__Data supplied__

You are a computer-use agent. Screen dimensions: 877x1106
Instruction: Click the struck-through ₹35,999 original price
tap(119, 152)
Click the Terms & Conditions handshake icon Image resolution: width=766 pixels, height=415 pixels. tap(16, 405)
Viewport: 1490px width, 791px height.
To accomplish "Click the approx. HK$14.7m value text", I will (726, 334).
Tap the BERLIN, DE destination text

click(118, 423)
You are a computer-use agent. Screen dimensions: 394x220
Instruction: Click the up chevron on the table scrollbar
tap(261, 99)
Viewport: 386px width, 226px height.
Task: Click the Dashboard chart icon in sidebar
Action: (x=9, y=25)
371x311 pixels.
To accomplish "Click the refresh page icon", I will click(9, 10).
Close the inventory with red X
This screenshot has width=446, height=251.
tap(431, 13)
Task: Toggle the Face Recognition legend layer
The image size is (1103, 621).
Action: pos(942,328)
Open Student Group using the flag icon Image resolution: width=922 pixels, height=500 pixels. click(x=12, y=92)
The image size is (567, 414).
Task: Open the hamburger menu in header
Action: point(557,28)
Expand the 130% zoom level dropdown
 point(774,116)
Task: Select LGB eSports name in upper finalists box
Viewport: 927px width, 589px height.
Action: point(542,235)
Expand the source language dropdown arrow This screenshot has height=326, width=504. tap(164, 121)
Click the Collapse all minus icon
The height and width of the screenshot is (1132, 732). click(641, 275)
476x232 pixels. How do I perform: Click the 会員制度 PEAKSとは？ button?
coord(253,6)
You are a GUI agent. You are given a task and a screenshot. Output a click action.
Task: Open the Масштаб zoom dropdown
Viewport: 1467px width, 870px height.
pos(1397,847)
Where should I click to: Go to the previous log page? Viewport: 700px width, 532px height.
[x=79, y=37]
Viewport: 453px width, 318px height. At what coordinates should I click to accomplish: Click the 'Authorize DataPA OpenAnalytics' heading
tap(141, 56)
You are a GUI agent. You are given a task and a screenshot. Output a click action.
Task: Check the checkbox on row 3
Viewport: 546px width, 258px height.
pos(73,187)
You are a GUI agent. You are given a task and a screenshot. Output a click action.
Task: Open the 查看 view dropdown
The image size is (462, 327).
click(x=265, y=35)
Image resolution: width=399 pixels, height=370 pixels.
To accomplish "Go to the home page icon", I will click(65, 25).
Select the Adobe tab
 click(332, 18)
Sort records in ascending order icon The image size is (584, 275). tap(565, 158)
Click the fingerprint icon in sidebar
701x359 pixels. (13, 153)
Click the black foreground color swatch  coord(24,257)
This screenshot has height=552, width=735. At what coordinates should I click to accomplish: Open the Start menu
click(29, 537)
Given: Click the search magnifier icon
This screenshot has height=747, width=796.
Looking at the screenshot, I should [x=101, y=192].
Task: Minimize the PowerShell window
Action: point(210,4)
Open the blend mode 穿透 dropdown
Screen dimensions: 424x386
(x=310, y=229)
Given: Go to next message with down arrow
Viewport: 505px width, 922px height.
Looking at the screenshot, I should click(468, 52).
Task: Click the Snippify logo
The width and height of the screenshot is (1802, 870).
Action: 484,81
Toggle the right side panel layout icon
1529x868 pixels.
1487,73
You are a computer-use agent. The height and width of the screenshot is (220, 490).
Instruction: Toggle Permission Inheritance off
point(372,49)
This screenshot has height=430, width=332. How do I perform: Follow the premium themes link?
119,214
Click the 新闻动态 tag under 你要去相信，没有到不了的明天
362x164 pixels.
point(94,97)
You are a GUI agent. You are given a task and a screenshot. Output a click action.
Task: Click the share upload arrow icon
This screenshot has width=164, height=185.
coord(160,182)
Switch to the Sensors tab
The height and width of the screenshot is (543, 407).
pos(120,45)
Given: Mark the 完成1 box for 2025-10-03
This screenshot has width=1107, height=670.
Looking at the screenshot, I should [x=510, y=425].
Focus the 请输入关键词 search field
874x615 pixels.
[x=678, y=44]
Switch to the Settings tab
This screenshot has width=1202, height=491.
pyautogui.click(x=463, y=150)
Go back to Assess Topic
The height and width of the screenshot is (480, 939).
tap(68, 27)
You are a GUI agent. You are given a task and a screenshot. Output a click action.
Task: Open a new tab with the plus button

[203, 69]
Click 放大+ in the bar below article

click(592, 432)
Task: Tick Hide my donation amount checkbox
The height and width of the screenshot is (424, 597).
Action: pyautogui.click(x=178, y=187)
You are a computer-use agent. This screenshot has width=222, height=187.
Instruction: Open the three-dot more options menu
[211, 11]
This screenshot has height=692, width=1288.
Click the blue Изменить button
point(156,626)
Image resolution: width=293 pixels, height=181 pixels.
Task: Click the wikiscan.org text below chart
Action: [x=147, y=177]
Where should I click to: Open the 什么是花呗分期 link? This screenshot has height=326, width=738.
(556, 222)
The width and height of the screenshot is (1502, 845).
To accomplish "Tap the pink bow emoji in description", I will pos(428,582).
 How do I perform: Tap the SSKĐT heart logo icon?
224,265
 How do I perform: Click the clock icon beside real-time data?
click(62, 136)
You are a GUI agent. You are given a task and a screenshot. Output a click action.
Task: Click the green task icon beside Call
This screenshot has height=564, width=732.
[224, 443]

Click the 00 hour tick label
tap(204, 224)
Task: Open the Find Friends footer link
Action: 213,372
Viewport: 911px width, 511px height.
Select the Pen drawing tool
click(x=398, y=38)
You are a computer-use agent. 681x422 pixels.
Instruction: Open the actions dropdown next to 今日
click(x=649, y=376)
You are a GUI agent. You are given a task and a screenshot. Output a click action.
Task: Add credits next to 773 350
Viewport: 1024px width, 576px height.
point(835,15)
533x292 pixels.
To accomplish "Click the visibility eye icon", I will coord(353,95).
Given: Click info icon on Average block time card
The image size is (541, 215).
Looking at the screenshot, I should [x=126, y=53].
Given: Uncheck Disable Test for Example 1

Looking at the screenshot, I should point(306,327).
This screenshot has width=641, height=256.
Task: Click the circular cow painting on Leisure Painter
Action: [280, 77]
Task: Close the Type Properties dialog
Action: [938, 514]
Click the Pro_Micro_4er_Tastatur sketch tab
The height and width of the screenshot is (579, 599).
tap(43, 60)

__Aim of the exercise__
I need each line of the entries that holds the string "Switch" located and copied.

__Response to this task__
Switch to the Sensors tab
Switch to the Settings tab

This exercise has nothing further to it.